Hierzu untersucht er die Biografien zweier einflussreicher Karrierediplomaten, des Briten Cecil Spring Rice und des Amerikaners Henry White, in ihrem Generationszusammenhang. An ihrem Beispiel zeigt der Autor wie die transatlantische Elitenvernetzung immer enger wurde, und sich eine besondere angelsächsische Solidarität herausbildete. Diese Protagonisten einer "Wendegeneration" zeichneten sich aus durch die gleiche soziale Herkunft, das gemeinsame Studium, die identischen geopolitischen Prägungen durch die Ideen Alfred Thayer Mahans und Halford Mackinders sowie einen ausgeprägten Willen, das politische Handeln ausschließlich von rationalen Erwägungen abhängig zu machen.
Gleiches oder auch nur Ähnliches kann Brechtken in Deutschland nicht ausmachen. In den Berliner Salons spöttelte man zwar über das Irrlichternde des Wilhelminismus, setzte dem aber nichts entgegen. Die unberechenbare deutsche Außenpolitik war das diametral Andere zum Politikverständnis eines Spring Rice oder White.
In dem als Wettbewerb verstandenen Geschehen verfolgten die Entscheidungsträger zwar den zunächst einmal legitimen Wunsch nach rascher machtegoistischer Vorteilsnahme. Der Preis hierfür aber war hoch. Jede Annäherung zwischen Deutschland und Großbritannien / USA blieb in der Scharnierzeit eine bloß scheinbare, sie war ohne substanzielle Basis, und die Gegensätze traten in der Folge nur umso deutlicher hervor. Eine Zeit lang konnte die Bündnisoption zwar noch offengehalten werden, aber selbst der den Deutschen ursprünglich wohlgesonnene Joseph Chamberlain schrieb das Deutsche Reich schließlich als kontinentalen Partner ab. Insbesondere auf deutscher Seite hatte es an der notwendigen und vor allem ehrlichen Allianzbereitschaft gemangelt.

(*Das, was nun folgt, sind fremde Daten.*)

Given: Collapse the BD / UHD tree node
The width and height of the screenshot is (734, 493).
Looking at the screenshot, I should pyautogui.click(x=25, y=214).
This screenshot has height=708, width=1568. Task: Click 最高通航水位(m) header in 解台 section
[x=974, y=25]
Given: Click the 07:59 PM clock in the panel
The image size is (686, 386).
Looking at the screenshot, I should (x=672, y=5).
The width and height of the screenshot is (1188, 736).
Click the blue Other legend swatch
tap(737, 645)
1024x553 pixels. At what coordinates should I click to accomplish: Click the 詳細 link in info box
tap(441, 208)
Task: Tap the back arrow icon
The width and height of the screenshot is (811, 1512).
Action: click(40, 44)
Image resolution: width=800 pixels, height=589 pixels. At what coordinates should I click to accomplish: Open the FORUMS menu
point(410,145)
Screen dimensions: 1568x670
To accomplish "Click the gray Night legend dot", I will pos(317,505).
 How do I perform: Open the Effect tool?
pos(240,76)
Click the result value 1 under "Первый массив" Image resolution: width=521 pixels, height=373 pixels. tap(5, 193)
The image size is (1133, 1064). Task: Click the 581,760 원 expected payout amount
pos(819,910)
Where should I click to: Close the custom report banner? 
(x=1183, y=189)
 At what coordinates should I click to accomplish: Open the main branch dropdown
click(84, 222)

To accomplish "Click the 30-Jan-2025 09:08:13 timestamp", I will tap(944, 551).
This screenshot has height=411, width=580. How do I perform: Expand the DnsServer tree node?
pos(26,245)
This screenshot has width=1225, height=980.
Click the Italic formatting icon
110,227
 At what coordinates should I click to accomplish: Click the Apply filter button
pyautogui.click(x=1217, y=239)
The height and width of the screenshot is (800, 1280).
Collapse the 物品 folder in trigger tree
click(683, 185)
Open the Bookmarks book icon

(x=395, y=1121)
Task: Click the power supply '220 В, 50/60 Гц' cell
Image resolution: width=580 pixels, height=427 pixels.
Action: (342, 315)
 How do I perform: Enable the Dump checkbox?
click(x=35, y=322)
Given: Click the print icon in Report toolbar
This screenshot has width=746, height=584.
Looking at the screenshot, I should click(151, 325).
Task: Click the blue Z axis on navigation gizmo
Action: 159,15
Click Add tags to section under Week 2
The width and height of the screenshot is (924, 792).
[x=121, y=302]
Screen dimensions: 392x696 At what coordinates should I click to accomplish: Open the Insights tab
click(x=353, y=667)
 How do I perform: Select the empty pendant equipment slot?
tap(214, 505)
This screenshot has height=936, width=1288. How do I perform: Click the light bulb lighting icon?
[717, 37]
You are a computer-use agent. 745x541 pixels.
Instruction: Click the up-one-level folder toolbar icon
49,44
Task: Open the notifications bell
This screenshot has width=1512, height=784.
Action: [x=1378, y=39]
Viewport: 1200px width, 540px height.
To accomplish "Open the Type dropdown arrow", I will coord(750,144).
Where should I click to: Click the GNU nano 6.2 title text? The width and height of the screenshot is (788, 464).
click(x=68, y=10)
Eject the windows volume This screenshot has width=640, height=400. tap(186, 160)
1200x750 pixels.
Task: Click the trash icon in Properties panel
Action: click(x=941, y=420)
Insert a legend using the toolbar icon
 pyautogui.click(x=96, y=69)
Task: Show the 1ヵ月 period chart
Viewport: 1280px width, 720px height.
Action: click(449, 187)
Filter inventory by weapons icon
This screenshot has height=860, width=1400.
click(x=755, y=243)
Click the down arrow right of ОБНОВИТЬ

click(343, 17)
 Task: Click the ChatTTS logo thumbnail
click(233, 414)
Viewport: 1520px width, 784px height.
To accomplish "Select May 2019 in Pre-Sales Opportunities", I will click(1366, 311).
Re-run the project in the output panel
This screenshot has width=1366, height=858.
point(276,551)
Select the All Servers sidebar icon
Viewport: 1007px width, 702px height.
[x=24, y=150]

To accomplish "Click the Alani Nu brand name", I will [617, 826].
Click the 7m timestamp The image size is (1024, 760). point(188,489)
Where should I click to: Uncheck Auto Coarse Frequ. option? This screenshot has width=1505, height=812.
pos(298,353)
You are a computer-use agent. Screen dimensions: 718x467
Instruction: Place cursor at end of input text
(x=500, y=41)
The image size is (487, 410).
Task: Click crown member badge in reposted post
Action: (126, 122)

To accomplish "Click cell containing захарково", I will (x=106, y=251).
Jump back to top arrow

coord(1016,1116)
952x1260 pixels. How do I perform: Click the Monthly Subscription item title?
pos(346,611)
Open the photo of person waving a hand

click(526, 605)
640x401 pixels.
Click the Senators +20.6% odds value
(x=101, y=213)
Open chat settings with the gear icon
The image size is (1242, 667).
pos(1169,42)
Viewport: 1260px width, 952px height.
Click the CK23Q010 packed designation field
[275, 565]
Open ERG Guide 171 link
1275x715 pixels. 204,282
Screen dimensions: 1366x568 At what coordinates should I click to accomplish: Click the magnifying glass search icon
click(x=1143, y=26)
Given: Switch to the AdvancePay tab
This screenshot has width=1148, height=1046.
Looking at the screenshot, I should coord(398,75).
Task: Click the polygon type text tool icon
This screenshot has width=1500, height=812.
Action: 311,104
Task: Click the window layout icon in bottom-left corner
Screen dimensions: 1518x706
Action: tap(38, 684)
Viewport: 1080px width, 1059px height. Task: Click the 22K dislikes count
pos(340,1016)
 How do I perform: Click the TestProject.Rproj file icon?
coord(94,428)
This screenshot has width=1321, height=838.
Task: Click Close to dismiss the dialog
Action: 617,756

Brechtken schildert, wie sich Großbritannien fortan in eine andere Richtung orientierte. Mit Blick auf das internationale System ist festzustellen, dass dieses sich erst 1907 mit dem russischen Beitritt zur Entente Cordiale ganz entscheidend veränderte, und dass es dem Deutschen Reich nicht gelang, sich in diese Entwicklung kooperativ zu integrieren. Die Erkenntnis ist keineswegs neu, dass Deutschland nicht etwa einem Masterplan folgend eingekreist wurde, sondern sich vielmehr in einem langen Prozess selbst sozusagen ausgekreist hat. Der spezifische Vorzug der Studie von Magnus Brechtken ist die außergewöhnliche Perspektive, aus der er den deutschen Anteil hieran schildert. Die Wahrnehmung der deutschen Politik durch die englisch-amerikanische Führungselite ist so noch nicht untersucht worden.